Can atheism, in the long term, cause a terrible feeling of lack of substance concerning creatures and the Creation?  As if you could see nothing good in anything and in anybod, as if everything, including ourselves,  was about to disappear from one moment to the next? A feeling that prompts one to see man as a being at the mercy of his own instincts (pitiless and malign inwardness) and of an uncaring and fickle nature that alternates natural disasters and weather adversities (external world). Could some of these feelings be influenced by the Devil’s instigation, given that they look like the prelude of hell. Yet creatures and the Creation have the divine imprint, therefore they must have kept something good in spite of the impairment provoked by man’s sin.
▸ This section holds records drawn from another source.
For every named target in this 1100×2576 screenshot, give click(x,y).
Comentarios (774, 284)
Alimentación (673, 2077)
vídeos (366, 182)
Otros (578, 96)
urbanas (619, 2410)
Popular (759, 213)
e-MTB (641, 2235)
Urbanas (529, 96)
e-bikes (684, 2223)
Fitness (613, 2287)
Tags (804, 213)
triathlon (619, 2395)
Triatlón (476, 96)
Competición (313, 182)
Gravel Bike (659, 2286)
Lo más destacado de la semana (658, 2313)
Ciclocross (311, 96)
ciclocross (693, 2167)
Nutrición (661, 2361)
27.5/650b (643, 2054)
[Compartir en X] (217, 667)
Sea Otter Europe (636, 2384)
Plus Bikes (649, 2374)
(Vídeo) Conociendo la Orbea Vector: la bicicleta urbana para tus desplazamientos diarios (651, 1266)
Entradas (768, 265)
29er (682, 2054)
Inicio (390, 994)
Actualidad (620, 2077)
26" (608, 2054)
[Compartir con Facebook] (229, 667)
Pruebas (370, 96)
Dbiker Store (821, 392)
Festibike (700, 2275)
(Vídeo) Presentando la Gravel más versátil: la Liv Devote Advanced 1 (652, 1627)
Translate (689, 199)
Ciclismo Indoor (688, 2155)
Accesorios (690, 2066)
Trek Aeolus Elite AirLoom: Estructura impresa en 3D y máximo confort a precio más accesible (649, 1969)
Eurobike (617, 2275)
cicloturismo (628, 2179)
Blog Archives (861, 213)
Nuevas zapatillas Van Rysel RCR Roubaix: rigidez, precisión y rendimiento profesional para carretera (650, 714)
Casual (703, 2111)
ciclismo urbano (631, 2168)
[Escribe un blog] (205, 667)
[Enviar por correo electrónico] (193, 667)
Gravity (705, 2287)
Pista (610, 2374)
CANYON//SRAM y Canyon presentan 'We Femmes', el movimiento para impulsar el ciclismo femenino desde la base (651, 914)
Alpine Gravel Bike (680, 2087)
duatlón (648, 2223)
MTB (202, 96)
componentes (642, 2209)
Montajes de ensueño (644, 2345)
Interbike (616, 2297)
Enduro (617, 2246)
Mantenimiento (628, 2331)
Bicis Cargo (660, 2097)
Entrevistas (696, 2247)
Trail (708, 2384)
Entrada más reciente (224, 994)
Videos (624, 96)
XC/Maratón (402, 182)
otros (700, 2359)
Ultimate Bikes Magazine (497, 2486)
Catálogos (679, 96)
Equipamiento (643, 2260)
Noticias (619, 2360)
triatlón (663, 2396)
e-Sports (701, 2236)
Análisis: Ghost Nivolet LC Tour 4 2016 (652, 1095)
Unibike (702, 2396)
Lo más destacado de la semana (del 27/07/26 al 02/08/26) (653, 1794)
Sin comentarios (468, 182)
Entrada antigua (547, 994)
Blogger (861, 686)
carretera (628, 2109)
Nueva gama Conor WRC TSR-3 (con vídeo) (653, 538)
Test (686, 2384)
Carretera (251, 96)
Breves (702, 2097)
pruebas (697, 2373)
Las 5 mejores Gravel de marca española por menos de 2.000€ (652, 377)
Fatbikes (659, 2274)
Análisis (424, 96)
Still, it is very laborious to perceive that everything talks about God. 

Do man’s sins only cloud the conscience or can they even damage the psyche?

Kind regards

The priest’s answer


  1. It is manifest that some sins have an impact on psychic life. Think, for instance, of drug or alcohol addicts, even though such deviances often have, in turn, causes of psychic origin. Sometimes a kind of vicious circle occurs and, from a human standpoint, it is not easy to get out of it. Fortunately, there are the resources of grace. 
  1. Likewise, it is clear that sins hurt those who commit them. John Paul II in Reconciliatio et Paenitentia reminded that the first and most important consequences of sin fall on the sinner himself with “a dark and powerful force of destruction” (RP 17).

Obviously, the Pope is referring to mortal sin, because this causes the loss of the personal presence of God through grace. 

Whoever lives in a situation of mortal sin perceives an inner void which ordinarily can be filled only by the sacrament of penance. 

Whereas in every respect there is nothing quite as beneficial as the presence of the Bridegroom, of Jesus Christ, in one’s soul.

About this presence the Sacred Scripture says that “association with her involves no bitterness and living with her no grief, but rather joy and gladness” (Wis 8:16).

  1. If these are the benefits of living in grace, one can easily infer how sin can have indirect implications on the psychic life of a person who is deprived of these treasures. As a matter of fact, nothing can substitute the presence of the Bridegroom in the soul because entering it personally is His exclusive prerogative. All the others, though beloved, can dwell in the heart and in the mind through affection, but they cannot inhabit the soul personally.  
  1. Saint Thomas points out that there is still another way sin can affect a person’s psychic life. As a matter of fact, he says that “it is also the nature of love that it transforms the lover into what is loved: They became abhorrent, just like the things they loved (Hos 9:10). But if we love God, we become divine, because he who is joined to the Lord, is one spirit (1 Cor 6:17)”. (Saint Thomas Aquinas, In duo praecepta caritatis et in decem legis praecepta expositio). 
  1. This reflection of Saint Thomas’s is very precious. It reminds us that everyone becomes what he loves. If one loves empty things, he will become empty.

If one loves God, he will become innerly rich because he will become one thing with Him. 

Thank you again for prompting me to underline these aspects of Christian life that get us to love it ever more.